**RECORDED DATA**
BEGIN

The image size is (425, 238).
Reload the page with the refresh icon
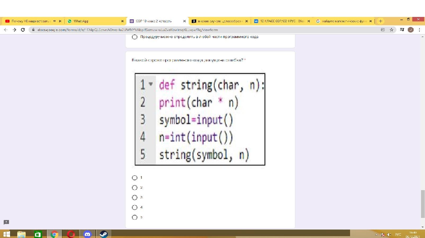click(x=23, y=30)
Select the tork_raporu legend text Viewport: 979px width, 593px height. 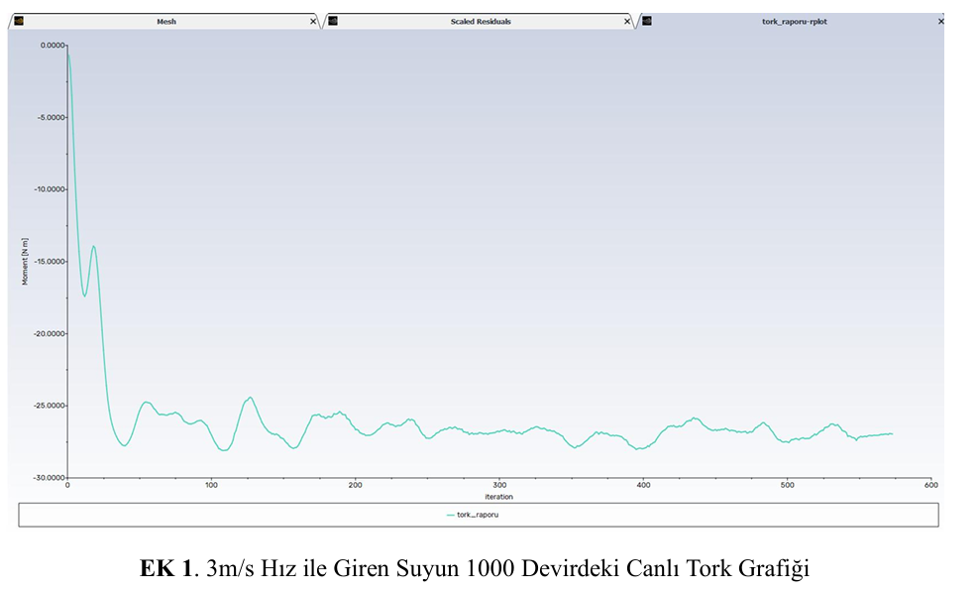click(x=478, y=515)
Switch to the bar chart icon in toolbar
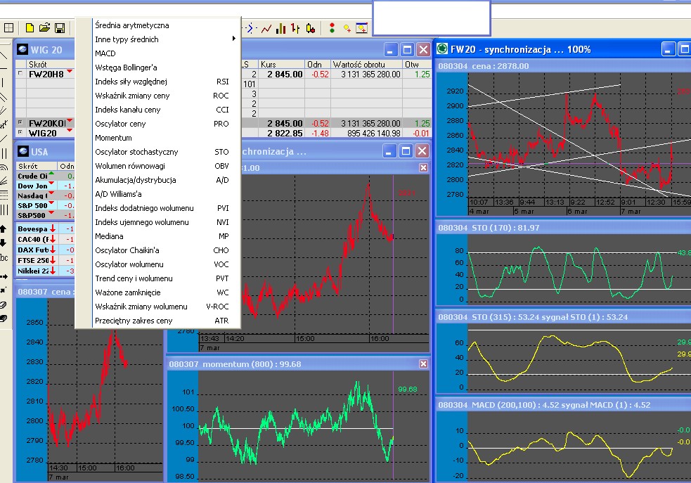 point(281,28)
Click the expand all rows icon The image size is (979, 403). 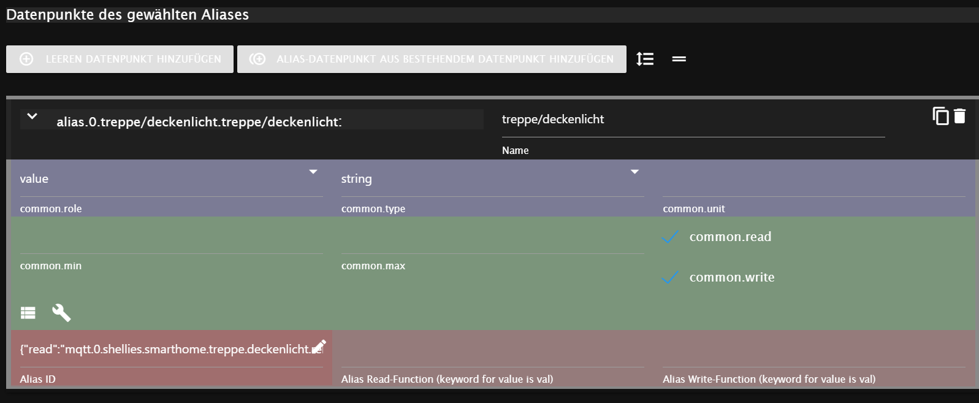pyautogui.click(x=645, y=59)
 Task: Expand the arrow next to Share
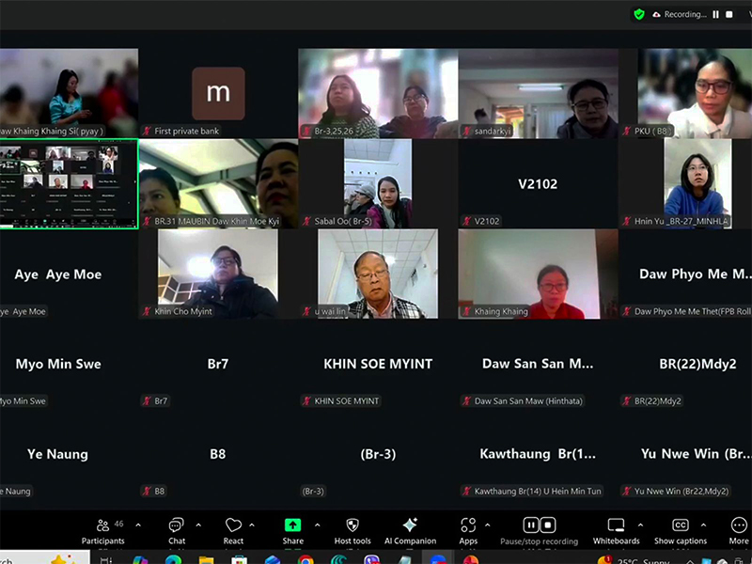coord(317,525)
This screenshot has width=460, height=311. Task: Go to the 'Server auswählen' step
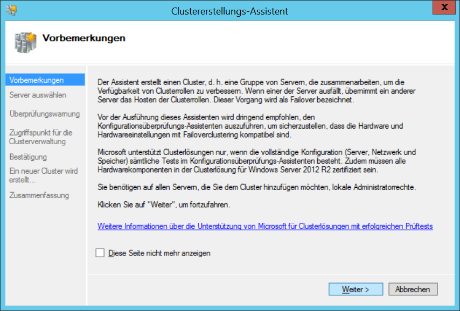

END

**WHAT YOU HAVE TO DO**
Your copy must consist solely of the lines from the one containing "Task: Expand the arrow next to Share" through the final line of the material above, transcribed exactly, with the pictures left out.

**WRITTEN ANSWER**
 Task: Expand the arrow next to Share
coord(317,525)
This screenshot has width=460, height=311. Task: Go to the 'Server auswählen' step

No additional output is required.